I didn't think I was a broken soul. I thought I had it all together. I had beautiful, loving parents (mom and stepfather) and siblings, a college degree, new career, lots of friends, and a bright future ahead of me. I met a guy who swept me off my feet, treated my like a queen, was charming, fun, always the life of the party, and who I never imagined could hurt me. So I married him. Within a couple of years, I found myself married to an alcoholic, emotional abuser.

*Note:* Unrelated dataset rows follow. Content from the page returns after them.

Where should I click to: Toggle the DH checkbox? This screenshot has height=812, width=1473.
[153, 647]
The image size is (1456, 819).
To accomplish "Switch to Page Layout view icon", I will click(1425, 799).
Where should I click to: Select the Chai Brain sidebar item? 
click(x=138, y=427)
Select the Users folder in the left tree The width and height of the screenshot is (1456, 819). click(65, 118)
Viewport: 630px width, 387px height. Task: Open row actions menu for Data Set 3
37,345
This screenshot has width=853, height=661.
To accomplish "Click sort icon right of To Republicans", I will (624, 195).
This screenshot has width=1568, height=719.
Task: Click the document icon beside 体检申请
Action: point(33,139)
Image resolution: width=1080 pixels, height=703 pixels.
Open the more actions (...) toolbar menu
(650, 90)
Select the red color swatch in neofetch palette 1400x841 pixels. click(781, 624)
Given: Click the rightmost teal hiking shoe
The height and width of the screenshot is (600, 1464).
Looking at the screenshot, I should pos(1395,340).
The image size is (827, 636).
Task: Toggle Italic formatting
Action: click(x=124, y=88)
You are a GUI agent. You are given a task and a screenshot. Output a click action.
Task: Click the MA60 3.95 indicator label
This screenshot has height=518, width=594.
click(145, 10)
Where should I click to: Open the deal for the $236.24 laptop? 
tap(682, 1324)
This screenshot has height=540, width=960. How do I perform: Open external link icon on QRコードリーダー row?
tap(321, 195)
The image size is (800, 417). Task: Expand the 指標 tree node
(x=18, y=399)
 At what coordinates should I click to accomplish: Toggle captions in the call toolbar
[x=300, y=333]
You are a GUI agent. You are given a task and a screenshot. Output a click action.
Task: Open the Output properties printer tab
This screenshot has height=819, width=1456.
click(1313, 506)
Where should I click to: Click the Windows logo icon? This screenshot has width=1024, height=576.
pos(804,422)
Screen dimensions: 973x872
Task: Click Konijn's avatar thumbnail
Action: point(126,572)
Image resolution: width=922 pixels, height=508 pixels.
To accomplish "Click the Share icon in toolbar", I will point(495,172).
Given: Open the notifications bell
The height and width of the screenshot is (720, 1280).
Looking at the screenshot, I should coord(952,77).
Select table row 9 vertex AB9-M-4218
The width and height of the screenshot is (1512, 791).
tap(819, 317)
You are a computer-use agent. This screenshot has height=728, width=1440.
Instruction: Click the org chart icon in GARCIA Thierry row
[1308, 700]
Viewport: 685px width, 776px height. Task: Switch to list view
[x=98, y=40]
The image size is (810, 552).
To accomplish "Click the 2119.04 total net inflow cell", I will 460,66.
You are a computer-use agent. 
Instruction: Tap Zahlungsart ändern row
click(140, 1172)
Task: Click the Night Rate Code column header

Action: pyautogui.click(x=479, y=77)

It was funny...the first person who ever pointed out to me that I was being abused was his mother. He and I were at odds one afternoon about something--I can't even remember the details now--but his mom was there and witnessed the discussion. Then we watched him get into a self-centered, pouty huff, and get in his truck and tear out of the driveway. She said to me, "That's abusive." That memory has never left me. It was startling to me that HE was mistreating ME. I had been gradually conditioned to believe that those kinds of arguments were my fault. I took that kind of emotional abuse for years after that because I felt committed to my marriage vows and because I loved him.

I was broken going into that relationship and didn't know it. Broken because I had an alcoholic, emotionally abusive, abandoning, womanizing biological father. But because I had been raised in a good home after bio dad left us when we were very young, I thought I was healed. I thought I was wiser and smarter than all of that. As a young 20-something woman, I probably would have read a book like '50 Shades' and not made the connection with abuse and control. I don't know. But I hope the attention this movie has given to abuse will cause good to come from it.